Consigne
Recopiez à l'identique l'ensemble des lignes ci-dessous.

----

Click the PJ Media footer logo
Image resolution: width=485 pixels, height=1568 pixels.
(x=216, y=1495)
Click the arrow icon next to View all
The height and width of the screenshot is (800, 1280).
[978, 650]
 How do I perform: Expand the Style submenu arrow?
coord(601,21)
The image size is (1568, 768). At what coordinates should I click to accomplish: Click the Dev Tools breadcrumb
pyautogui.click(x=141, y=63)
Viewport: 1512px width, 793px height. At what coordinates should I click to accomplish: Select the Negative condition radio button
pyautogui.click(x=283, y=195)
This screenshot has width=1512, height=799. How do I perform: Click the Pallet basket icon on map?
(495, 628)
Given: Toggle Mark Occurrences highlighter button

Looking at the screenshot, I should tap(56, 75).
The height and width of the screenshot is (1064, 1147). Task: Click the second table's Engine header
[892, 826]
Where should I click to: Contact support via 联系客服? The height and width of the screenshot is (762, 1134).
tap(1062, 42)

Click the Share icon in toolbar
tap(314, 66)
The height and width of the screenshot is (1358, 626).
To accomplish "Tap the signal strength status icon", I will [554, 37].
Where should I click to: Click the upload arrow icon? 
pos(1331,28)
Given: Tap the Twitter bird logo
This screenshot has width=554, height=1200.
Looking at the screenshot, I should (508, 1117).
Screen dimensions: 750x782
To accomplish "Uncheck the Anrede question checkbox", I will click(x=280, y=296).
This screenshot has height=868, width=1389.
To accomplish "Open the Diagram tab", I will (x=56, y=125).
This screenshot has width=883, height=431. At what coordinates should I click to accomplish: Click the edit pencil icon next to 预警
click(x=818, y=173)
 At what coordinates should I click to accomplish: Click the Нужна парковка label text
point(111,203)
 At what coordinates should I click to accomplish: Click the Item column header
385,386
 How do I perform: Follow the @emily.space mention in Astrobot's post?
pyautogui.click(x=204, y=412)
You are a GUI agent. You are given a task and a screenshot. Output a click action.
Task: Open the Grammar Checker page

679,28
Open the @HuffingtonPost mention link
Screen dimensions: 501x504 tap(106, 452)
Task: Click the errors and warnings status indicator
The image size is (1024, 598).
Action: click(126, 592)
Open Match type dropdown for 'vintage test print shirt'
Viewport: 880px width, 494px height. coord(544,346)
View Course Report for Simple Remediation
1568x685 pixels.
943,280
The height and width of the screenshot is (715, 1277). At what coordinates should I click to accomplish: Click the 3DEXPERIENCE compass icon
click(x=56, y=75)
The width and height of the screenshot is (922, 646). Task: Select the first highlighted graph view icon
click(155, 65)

----

Réponse
Click the PJ Media footer logo
Image resolution: width=485 pixels, height=1568 pixels.
(x=216, y=1495)
Click the arrow icon next to View all
The height and width of the screenshot is (800, 1280).
[978, 650]
 How do I perform: Expand the Style submenu arrow?
coord(601,21)
The image size is (1568, 768). At what coordinates should I click to accomplish: Click the Dev Tools breadcrumb
pyautogui.click(x=141, y=63)
Viewport: 1512px width, 793px height. At what coordinates should I click to accomplish: Select the Negative condition radio button
pyautogui.click(x=283, y=195)
This screenshot has width=1512, height=799. How do I perform: Click the Pallet basket icon on map?
(495, 628)
Given: Toggle Mark Occurrences highlighter button

Looking at the screenshot, I should tap(56, 75).
The height and width of the screenshot is (1064, 1147). Task: Click the second table's Engine header
[892, 826]
Where should I click to: Contact support via 联系客服? The height and width of the screenshot is (762, 1134).
tap(1062, 42)

Click the Share icon in toolbar
tap(314, 66)
The height and width of the screenshot is (1358, 626).
To accomplish "Tap the signal strength status icon", I will [554, 37].
Where should I click to: Click the upload arrow icon? 
pos(1331,28)
Given: Tap the Twitter bird logo
This screenshot has width=554, height=1200.
Looking at the screenshot, I should (508, 1117).
Screen dimensions: 750x782
To accomplish "Uncheck the Anrede question checkbox", I will click(x=280, y=296).
This screenshot has height=868, width=1389.
To accomplish "Open the Diagram tab", I will (x=56, y=125).
This screenshot has width=883, height=431. At what coordinates should I click to accomplish: Click the edit pencil icon next to 预警
click(x=818, y=173)
 At what coordinates should I click to accomplish: Click the Нужна парковка label text
point(111,203)
 At what coordinates should I click to accomplish: Click the Item column header
385,386
 How do I perform: Follow the @emily.space mention in Astrobot's post?
pyautogui.click(x=204, y=412)
You are a GUI agent. You are given a task and a screenshot. Output a click action.
Task: Open the Grammar Checker page

679,28
Open the @HuffingtonPost mention link
Screen dimensions: 501x504 tap(106, 452)
Task: Click the errors and warnings status indicator
The image size is (1024, 598).
Action: click(126, 592)
Open Match type dropdown for 'vintage test print shirt'
Viewport: 880px width, 494px height. coord(544,346)
View Course Report for Simple Remediation
1568x685 pixels.
943,280
The height and width of the screenshot is (715, 1277). At what coordinates should I click to accomplish: Click the 3DEXPERIENCE compass icon
click(x=56, y=75)
The width and height of the screenshot is (922, 646). Task: Select the first highlighted graph view icon
click(155, 65)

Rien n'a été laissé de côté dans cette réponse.